*** Opening Information provided ***

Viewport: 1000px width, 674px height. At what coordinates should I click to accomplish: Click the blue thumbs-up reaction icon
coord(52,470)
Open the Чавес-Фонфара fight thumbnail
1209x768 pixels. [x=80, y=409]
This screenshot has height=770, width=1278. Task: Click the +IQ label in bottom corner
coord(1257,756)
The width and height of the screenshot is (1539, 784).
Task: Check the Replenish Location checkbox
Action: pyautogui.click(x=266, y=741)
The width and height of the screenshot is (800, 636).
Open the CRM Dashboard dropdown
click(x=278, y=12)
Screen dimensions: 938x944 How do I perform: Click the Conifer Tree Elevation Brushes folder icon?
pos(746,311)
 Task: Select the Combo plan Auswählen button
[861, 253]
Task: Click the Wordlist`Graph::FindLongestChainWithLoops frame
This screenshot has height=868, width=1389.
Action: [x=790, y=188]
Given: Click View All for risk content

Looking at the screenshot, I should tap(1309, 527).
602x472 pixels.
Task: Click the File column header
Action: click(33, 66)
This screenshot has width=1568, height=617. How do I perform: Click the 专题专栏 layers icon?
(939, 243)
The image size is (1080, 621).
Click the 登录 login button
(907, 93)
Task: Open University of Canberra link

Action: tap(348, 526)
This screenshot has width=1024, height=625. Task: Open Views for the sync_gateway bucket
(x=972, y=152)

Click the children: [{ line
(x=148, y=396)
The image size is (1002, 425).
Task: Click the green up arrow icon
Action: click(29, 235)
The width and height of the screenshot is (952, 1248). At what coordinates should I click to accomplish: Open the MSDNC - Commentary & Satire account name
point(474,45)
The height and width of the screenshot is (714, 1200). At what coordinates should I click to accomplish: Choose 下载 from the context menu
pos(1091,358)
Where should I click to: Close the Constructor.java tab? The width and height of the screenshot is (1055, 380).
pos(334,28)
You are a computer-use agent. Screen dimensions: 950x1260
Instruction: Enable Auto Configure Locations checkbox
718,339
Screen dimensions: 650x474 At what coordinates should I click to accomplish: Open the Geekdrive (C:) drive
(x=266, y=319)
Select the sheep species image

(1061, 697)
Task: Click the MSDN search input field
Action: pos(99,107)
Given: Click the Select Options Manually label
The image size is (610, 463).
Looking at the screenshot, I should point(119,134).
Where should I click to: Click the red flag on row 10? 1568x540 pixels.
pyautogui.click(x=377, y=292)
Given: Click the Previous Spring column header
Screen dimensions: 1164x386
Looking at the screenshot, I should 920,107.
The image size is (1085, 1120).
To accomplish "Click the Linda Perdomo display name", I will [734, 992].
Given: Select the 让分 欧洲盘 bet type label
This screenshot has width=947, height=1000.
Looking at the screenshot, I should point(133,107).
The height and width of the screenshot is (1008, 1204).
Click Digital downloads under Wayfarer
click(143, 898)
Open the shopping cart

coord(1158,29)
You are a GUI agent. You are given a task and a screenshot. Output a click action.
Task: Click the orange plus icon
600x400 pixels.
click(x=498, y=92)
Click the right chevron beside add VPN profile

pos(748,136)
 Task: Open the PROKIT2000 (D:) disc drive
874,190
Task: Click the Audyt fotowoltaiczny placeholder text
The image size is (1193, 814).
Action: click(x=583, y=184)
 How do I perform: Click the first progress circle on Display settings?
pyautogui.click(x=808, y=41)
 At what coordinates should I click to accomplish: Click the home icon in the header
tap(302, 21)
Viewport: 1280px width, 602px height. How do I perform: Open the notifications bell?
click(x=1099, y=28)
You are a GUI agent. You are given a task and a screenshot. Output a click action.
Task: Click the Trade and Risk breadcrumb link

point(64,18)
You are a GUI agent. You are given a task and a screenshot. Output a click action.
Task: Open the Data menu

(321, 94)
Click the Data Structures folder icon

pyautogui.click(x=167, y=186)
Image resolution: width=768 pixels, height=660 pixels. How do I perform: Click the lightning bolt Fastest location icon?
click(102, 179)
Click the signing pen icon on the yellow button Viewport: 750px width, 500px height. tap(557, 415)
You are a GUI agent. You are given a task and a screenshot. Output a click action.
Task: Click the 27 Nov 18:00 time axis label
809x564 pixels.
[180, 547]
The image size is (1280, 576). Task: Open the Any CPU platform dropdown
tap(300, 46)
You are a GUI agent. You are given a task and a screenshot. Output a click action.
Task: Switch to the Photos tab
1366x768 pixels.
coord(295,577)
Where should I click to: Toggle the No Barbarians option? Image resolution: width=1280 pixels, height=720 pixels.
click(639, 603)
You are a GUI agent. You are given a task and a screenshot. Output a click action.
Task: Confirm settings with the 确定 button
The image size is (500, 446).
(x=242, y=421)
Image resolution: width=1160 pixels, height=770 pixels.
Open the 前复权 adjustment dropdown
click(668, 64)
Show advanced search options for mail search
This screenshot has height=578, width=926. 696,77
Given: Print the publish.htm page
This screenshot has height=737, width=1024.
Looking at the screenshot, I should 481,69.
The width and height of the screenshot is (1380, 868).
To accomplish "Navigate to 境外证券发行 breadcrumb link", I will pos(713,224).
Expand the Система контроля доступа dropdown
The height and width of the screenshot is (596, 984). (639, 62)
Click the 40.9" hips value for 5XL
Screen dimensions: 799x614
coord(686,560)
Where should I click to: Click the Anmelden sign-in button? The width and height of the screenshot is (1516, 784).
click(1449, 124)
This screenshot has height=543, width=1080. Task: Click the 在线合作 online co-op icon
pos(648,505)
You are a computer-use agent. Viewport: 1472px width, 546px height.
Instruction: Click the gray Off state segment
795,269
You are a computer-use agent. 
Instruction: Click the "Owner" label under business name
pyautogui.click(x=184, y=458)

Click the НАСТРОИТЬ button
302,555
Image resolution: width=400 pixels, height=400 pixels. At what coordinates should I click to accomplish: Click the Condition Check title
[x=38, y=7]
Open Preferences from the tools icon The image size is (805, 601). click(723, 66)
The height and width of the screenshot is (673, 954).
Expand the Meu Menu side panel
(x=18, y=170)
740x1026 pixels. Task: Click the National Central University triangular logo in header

*** Closing Information provided ***

The answer must be the lines from the one containing "Open Preferences from" to the final line of the data above, copied exactly, both included, with nothing added.

Open Preferences from the tools icon The image size is (805, 601). click(723, 66)
The height and width of the screenshot is (673, 954).
Expand the Meu Menu side panel
(x=18, y=170)
740x1026 pixels. Task: Click the National Central University triangular logo in header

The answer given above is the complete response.